(Beginning of Exercise data)

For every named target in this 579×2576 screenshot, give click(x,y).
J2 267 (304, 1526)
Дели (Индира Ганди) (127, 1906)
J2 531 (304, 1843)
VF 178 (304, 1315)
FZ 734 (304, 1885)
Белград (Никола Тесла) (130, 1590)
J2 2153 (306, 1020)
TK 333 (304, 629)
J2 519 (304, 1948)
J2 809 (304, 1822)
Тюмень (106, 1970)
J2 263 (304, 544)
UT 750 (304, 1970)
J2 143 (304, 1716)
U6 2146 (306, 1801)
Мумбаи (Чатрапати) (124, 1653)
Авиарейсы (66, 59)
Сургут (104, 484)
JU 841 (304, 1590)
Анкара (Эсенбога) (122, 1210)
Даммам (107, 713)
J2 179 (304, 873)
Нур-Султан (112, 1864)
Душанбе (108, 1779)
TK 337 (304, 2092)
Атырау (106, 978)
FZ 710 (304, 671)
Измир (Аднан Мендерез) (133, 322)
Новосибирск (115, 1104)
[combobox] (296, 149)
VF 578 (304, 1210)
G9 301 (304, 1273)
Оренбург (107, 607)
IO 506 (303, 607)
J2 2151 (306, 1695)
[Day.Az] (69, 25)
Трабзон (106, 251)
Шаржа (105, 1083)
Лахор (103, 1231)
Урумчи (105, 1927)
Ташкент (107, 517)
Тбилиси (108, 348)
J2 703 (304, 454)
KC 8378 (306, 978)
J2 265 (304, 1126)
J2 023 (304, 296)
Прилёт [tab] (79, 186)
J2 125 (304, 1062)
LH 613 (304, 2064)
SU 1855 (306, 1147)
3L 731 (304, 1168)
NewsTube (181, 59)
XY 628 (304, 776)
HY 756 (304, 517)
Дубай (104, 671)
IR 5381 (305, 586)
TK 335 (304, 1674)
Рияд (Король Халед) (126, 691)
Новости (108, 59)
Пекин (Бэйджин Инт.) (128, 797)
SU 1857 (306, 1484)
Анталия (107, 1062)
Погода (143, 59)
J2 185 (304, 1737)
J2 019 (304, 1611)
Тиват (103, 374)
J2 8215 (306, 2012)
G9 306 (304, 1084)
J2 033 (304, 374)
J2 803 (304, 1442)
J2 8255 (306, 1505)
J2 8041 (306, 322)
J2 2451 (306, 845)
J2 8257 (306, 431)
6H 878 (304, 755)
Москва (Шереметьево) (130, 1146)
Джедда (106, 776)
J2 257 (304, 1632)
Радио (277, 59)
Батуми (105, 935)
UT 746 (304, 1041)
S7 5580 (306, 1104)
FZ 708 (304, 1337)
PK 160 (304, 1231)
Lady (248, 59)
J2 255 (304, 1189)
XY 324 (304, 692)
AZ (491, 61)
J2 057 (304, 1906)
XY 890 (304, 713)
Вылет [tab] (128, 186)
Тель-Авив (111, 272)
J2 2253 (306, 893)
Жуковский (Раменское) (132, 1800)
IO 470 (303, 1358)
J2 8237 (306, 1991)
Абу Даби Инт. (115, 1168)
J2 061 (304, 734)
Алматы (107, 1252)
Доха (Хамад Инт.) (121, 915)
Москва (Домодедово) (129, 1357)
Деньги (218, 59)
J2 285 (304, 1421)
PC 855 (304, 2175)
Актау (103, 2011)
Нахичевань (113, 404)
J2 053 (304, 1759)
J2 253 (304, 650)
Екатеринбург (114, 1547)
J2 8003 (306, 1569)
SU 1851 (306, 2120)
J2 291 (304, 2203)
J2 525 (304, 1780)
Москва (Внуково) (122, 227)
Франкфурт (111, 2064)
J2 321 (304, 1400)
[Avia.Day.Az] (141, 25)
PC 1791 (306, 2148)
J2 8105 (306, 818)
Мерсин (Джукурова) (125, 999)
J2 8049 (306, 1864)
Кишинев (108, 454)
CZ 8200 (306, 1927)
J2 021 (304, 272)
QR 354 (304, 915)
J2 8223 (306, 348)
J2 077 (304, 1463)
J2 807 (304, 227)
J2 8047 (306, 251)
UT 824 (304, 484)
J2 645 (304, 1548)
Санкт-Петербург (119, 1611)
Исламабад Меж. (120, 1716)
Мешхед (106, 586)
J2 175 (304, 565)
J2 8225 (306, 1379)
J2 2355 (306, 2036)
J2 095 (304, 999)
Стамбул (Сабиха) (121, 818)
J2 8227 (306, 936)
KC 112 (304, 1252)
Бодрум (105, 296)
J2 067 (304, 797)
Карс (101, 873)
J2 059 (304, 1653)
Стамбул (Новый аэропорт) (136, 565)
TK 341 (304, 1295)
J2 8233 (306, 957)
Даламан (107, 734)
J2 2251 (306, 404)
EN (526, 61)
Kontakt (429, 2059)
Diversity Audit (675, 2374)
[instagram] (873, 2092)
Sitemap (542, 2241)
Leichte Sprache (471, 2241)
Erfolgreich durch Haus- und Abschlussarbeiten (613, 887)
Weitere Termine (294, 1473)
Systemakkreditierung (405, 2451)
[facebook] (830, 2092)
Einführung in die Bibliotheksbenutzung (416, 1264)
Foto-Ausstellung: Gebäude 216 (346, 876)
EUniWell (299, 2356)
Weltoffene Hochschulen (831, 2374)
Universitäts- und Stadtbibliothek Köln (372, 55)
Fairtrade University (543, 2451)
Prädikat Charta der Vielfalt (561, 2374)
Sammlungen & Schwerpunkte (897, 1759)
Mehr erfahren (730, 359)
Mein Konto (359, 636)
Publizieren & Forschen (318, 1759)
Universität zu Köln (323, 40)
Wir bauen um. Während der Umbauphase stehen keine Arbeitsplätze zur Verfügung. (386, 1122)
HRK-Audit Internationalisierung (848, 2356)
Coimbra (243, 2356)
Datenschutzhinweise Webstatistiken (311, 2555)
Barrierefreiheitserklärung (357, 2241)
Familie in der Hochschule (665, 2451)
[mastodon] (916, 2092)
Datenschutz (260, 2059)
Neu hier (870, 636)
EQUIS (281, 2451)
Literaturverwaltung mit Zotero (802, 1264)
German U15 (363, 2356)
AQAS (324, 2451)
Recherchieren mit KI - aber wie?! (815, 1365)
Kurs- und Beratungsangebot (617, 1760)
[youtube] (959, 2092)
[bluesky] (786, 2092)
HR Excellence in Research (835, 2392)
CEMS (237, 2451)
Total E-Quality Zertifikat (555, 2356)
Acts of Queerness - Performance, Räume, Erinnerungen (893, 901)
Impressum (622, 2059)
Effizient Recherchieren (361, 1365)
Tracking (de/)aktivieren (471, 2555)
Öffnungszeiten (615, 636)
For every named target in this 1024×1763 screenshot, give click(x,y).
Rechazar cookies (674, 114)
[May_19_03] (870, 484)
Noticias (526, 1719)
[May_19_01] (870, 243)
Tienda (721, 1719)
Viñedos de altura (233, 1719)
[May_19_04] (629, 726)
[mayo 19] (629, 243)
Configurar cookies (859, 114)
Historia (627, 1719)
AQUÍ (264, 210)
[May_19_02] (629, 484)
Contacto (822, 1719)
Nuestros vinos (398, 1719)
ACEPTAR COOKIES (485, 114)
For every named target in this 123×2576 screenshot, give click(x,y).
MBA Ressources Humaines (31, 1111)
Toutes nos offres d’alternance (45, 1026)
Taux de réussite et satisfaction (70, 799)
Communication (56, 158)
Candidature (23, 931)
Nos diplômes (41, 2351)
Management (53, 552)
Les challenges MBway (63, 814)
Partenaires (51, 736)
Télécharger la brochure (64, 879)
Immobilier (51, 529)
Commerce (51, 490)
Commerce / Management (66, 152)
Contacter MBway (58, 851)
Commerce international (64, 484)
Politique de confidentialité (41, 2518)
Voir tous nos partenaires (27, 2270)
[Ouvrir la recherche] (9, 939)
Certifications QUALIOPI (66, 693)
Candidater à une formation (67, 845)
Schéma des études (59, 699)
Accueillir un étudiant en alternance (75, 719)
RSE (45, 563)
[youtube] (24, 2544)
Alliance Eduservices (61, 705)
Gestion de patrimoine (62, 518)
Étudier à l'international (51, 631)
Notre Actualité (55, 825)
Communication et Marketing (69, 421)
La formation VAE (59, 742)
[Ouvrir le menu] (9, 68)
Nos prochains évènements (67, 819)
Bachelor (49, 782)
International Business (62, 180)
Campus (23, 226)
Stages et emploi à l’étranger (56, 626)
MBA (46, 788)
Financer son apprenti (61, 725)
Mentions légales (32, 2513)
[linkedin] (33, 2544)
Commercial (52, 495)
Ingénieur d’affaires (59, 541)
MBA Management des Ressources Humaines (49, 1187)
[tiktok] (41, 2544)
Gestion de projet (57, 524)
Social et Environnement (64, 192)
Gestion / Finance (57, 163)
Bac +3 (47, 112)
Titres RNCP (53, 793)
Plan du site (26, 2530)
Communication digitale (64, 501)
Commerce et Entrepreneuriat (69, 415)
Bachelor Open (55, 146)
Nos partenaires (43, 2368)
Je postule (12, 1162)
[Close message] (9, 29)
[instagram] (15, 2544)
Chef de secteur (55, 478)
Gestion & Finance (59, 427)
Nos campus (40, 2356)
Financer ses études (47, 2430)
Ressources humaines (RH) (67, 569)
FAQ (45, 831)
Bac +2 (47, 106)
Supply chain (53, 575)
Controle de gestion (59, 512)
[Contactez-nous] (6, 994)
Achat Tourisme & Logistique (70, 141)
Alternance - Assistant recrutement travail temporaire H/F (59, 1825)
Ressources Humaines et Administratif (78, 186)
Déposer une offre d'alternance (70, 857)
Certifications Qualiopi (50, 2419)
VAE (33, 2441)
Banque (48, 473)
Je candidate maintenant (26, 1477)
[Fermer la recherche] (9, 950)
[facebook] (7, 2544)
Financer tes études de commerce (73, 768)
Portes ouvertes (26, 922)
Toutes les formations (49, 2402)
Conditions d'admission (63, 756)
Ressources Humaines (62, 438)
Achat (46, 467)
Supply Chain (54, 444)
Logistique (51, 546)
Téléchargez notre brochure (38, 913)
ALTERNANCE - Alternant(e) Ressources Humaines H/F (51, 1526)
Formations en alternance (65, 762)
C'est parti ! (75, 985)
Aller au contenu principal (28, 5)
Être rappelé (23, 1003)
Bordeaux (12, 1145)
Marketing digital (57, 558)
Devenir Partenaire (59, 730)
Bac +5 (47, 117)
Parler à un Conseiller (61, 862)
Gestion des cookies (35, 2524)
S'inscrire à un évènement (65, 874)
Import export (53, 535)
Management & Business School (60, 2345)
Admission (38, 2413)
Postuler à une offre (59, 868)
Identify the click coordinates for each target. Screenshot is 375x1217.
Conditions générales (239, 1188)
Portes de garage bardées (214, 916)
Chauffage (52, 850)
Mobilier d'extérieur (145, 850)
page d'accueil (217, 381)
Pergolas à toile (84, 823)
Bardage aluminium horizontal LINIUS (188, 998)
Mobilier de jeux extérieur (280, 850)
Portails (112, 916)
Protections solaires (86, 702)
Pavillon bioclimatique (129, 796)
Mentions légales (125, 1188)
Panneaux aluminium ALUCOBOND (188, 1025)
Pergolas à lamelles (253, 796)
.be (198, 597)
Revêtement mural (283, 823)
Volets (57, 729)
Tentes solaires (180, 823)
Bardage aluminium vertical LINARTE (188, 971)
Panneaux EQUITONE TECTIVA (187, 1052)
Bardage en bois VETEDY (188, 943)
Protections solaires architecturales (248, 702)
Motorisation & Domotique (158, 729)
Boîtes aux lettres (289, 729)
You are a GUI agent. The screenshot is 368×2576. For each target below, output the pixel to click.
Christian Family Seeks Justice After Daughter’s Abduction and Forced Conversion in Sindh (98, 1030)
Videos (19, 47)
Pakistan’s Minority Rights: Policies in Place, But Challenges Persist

(End of Exercise data)

▸ **Your task**: Among the entries above, the lines between the ones containing "Prädikat Charta der Vielfalt (561, 2374)" and "Rechazar cookies (674, 114)", inclusive, are to be transcribed exactly. No other line is to be given.

▸ **Response below**:
Prädikat Charta der Vielfalt (561, 2374)
Sammlungen & Schwerpunkte (897, 1759)
Mehr erfahren (730, 359)
Mein Konto (359, 636)
Publizieren & Forschen (318, 1759)
Universität zu Köln (323, 40)
Wir bauen um. Während der Umbauphase stehen keine Arbeitsplätze zur Verfügung. (386, 1122)
HRK-Audit Internationalisierung (848, 2356)
Coimbra (243, 2356)
Datenschutzhinweise Webstatistiken (311, 2555)
Barrierefreiheitserklärung (357, 2241)
Familie in der Hochschule (665, 2451)
[mastodon] (916, 2092)
Datenschutz (260, 2059)
Neu hier (870, 636)
EQUIS (281, 2451)
Literaturverwaltung mit Zotero (802, 1264)
German U15 (363, 2356)
AQAS (324, 2451)
Recherchieren mit KI - aber wie?! (815, 1365)
Kurs- und Beratungsangebot (617, 1760)
[youtube] (959, 2092)
[bluesky] (786, 2092)
HR Excellence in Research (835, 2392)
CEMS (237, 2451)
Total E-Quality Zertifikat (555, 2356)
Acts of Queerness - Performance, Räume, Erinnerungen (893, 901)
Impressum (622, 2059)
Effizient Recherchieren (361, 1365)
Tracking (de/)aktivieren (471, 2555)
Öffnungszeiten (615, 636)
For every named target in this 1024×1763 screenshot, give click(x,y).
Rechazar cookies (674, 114)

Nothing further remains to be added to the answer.